Das Wort „Weisheit“ – auf Hebräisch „Chakamah“ – kommt im Alten Testament oft vor. Es bedeutet „Geschicklichkeit, Wissen und Kenntnis.“ Auch bezeichnet es die Fähigkeit, Situationen beurteilen zu können und die richtigen Mittel für die Lösung eines Problems oder eines Konfliktes zu finden. Der König Salomo besaß z.B. diese Weisheit. Doch sie geht auch noch tiefer: Die Weisheit kann darüber hinaus die Rätsel der Welt lösen. Und zuletzt ist mit dem Wort die Weisheit Gottes gemeint, die die Quelle der menschlichen Weisheit ist. Durch sie wurde die Welt erschaffen und wird von ihr regiert.
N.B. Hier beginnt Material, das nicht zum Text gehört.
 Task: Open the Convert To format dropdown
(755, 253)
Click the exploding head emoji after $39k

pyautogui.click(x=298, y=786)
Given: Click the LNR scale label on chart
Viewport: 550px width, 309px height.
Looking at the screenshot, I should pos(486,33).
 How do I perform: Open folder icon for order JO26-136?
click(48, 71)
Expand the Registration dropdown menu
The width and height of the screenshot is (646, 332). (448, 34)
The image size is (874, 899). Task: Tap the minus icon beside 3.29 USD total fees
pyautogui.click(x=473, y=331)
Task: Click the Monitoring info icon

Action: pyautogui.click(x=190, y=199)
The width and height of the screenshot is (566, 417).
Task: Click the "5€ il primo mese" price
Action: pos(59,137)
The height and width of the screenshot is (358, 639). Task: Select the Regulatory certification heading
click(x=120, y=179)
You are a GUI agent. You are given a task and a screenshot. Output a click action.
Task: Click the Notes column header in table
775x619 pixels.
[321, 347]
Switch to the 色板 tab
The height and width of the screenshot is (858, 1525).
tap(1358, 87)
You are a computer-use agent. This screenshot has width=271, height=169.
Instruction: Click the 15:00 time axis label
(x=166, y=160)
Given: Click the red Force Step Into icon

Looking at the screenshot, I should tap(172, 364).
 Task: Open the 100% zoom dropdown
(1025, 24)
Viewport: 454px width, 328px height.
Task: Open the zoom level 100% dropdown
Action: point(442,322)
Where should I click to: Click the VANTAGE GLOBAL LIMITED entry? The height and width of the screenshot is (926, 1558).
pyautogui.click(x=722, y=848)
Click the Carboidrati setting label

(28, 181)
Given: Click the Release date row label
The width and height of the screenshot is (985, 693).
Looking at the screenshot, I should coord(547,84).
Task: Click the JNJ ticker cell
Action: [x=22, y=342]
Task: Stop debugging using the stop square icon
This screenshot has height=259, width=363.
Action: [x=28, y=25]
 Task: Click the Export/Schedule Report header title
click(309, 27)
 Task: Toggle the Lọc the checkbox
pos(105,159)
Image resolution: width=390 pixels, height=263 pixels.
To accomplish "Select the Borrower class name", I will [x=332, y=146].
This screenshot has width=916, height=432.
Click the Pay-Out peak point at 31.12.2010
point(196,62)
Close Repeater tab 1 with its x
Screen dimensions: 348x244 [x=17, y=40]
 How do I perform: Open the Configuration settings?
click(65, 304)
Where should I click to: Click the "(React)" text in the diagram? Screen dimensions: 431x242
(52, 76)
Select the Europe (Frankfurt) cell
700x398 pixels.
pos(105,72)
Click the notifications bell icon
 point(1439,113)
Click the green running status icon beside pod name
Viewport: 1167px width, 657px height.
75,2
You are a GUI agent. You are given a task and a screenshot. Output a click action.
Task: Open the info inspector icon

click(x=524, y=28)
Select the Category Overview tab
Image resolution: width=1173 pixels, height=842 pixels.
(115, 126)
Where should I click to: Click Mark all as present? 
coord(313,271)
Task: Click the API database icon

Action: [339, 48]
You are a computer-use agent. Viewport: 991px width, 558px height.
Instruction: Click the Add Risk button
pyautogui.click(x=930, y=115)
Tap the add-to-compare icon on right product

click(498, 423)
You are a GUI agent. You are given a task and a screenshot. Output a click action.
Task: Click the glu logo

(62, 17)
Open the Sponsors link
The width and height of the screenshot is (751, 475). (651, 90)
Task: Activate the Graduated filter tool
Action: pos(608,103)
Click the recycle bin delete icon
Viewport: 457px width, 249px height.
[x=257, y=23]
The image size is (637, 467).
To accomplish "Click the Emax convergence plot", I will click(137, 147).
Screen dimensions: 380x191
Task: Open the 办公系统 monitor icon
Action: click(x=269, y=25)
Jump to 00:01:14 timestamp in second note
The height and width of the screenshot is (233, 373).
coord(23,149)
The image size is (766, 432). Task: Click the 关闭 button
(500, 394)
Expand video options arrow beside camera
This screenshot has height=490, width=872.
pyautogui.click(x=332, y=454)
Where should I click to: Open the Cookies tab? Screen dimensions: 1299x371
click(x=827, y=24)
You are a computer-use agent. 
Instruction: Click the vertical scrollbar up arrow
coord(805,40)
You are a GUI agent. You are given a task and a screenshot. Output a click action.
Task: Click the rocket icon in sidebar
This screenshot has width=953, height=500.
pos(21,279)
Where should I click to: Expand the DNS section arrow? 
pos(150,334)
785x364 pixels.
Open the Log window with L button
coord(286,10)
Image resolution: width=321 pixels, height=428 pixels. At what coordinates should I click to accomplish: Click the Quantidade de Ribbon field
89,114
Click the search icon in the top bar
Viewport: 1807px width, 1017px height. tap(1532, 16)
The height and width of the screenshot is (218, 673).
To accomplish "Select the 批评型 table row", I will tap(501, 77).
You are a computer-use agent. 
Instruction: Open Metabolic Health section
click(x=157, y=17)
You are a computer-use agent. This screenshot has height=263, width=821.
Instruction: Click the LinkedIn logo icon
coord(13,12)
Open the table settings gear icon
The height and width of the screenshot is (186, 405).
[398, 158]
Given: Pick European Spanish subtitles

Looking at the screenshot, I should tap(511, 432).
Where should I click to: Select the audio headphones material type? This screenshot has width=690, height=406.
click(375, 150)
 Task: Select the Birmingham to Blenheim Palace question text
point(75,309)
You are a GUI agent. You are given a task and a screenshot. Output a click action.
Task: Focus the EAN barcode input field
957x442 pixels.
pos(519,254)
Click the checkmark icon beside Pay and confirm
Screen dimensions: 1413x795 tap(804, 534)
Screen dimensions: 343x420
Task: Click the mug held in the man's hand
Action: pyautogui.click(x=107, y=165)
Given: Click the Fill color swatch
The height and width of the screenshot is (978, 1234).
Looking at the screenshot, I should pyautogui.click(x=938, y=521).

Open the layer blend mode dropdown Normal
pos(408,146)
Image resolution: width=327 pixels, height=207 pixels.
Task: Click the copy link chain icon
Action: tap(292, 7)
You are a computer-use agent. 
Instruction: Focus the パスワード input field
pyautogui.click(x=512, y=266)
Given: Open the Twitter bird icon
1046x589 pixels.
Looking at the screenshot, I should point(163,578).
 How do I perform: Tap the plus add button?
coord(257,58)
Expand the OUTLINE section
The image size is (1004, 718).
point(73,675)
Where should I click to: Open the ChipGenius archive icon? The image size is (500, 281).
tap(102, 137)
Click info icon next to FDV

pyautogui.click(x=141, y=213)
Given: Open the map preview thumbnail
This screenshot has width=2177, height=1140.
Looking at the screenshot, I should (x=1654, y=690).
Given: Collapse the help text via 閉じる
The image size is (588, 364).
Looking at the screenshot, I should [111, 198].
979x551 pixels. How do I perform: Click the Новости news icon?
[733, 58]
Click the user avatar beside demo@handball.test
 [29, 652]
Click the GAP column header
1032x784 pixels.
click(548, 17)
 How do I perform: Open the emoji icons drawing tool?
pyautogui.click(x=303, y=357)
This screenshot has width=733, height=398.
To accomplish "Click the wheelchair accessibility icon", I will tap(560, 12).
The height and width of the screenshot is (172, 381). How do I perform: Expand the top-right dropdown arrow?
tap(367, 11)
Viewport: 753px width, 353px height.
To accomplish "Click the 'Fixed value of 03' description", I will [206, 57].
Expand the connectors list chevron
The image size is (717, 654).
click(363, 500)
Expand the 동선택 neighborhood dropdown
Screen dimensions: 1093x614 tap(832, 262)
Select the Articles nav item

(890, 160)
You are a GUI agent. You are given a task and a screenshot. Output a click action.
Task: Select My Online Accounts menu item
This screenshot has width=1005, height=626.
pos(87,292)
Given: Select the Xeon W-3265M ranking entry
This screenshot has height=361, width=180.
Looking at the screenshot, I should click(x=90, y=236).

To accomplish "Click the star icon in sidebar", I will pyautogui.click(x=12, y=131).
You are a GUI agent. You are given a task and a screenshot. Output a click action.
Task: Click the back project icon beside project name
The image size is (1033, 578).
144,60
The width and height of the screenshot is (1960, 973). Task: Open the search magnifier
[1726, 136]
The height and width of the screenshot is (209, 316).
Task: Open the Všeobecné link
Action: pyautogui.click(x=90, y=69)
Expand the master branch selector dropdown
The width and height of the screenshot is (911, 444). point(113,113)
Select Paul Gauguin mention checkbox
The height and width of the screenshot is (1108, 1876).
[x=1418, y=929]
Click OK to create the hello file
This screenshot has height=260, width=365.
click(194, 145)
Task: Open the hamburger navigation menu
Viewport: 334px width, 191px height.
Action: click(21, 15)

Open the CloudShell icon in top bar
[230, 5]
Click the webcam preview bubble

Davon handelt der Hymnus, den wir eben gehört haben. Die Weisheit wird dort als eine wesentliche Eigenschaft Gottes gerühmt, die sich in der Schöpfung manifestiert. Sie war sein erstes Werk, und dann hat sie ihm bei der Erschaffung der Welt beigestanden. Wie ein Handwerker oder eine Künstlerin stand sie neben Gott und hat mit spielender Leichtigkeit das Schöpfungswerk dirigiert. Jeden Tag hatte sie ihre Freude daran.

Uralt und göttlich ist somit die Weisheit und sie gilt als erste der Tugenden. Deshalb ist es notwendig, dass die Menschen ihrem Unterricht aufmerksam folgen. Wer das tut, wird reich belohnt: Er empfängt Leben und Gottes Wohlgefallen. Wer sie dagegen verschmäht, schadet sich selbst und verliert sich in den Tod.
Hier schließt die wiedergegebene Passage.